Il delirio di onnipotenza di Riina dal carcere: «A Dalla Chiesa diamogli il benvenuto»

22 Gen 2014 20:37 - di Guglielmo Federici

Sconcertano i deliri di onnipotenza dal carcere di Totò Riina: progetta attentati, minaccia, medita vendette, giudica la politica italiana come un opinion maker, racconta come in una sorta di memoriale dal carcere episodi efferati con la crudeltà disinvolta per la quale non a caso gli era stato affibbiato  il soprannome “la belva”. Ottantatré anni, in cella da ventuno, non ha ritegno nei brani di conversazione intercettati  tra lui  e il capomafia pugliese Alberto Lorusso, messi agli atti del processo sulla trattativa Stato-mafia. Parla della morte di Falcone. «Meno male che lui si è voluto mettere là al posto dell’autista, se no si salvava, disgraziato. Una trovata migliore l’ha potuta trovare lui solo», dice a proposito dell’attentato al giudice che il 23 maggio ’92, tornando da Roma, decise di guidare l’auto blindata, fatta saltare in aria col tritolo, e prendere il posto dell’autista. Il magistrato morì mentre l’autista, seduto dietro, sopravvisse. Altra “perla”: «Quando ho sentito alla televisione che il generale Dalla Chiesa era stato promosso prefetto di Palermo per distruggere la mafia ho detto: “prepariamoci. Mettiamo tutti i ferramenti a posto, tutte le cose pronte per dargli il benvenuto”», racconta in un’altra conversazione in carcere intercettata. «Lui – aggiunge – gli sembrava che veniva a trovare qua i terroristi. Gli ho detto: “qua il culo glielo facciamo a cappello di prete”». Il boss corleonese ricorda poi il disappunto di uno dei killer del commando, Pino Greco Scarpuzzedda che si lamentò per essere arrivato tardi e non avere potuto sparare per primo. Non risparmia commenti sulla vita privata del generale e sul suo matrimonio con Emanuela Setti Carraro. Sapendo di essere intercettato, è come se Riina volesse rimettersi addosso i panni del leader carismatico di Cosa Nostra, intimidendo, ricattando, minacciando.

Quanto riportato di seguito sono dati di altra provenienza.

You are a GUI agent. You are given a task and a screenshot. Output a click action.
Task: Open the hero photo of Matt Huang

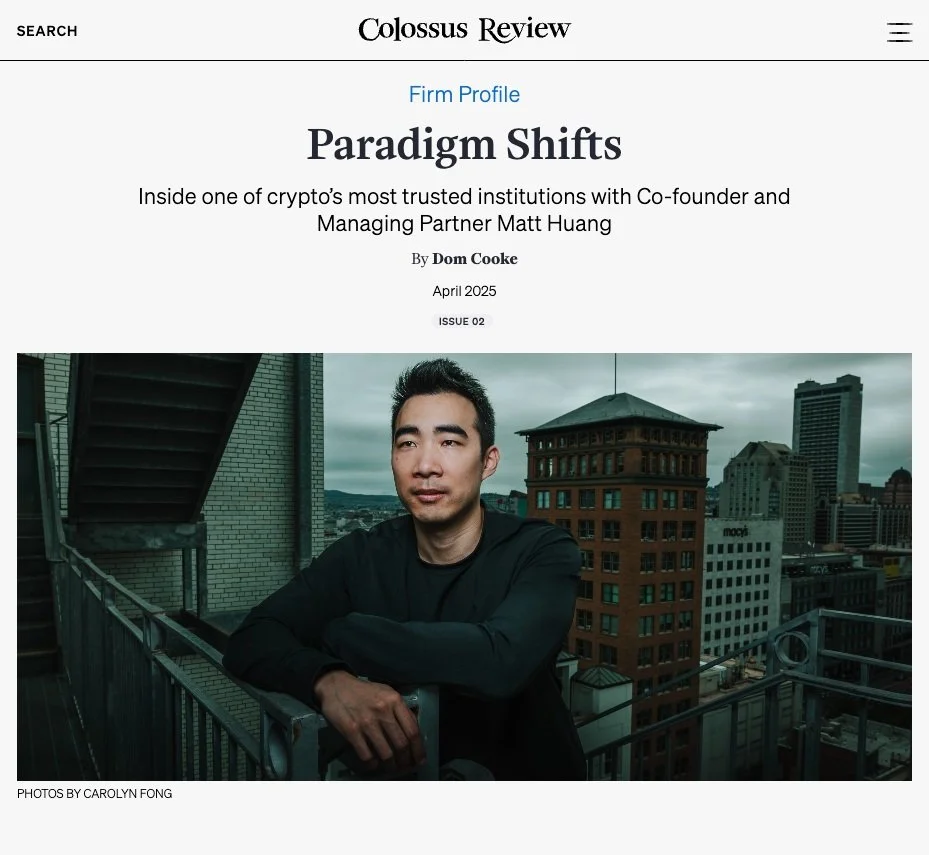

«Si fottono l’agenda, si fottono l’agenda», dice ridendo mentre parla della strage di via D’Amelio. Il riferimento sarebbe all’agenda rossa, poi scomparsa, del giudice Paolo Borsellino. Mentre Lorusso parla della strage come di «un romanzo storico importante, questo è un genio da romanzo mondiale, altro che romanzi Guerra e Pace». E Riina risponde: «Per questo è passata nella storia questa cosa – aggiunge – è passata nella storia sempre, perché è una storia che non si può mai, mai, mai cancellare questa», dice parlando di sé come l’autore di un “capolavoro”. Ancora «C’era una mattanza: Andreotti, suo figlio», racconta confermando che Cosa nostra agli inizi degli anni ’90 aveva pronta una lista di politici da eliminare.

Parla a 360 gradi. Discetta anche di Barbara Berlusconi: «Barbarella è potentosa come suo padre – dice – perché si è messa quello sotto, lui era un potente giocatore e non ha potuto giocare più». Spinto da Lorusso, che discute animatamente del caso Ruby, Riina commenta anche le notizie relative a regali in denaro che Berlusconi avrebbe fatto ad alcune ragazze. «Mubarak, Mubarak – dice riferendosi alla versione data dall’ex premier su Ruby nipote di Mubarak – che disgraziato. Veda che – spiega riferendosi probabilmente all’ex premier – è un figlio di puttana che non ce ne è (come pochi ndr)». Poi commenta: «Andreotti era il massimo politico di tutti i tempi…Quello era grosso… Berlusconi di fronte ad Andreotti è come le formiche nell’olio». Segnali di fumo? Messaggi cifrati?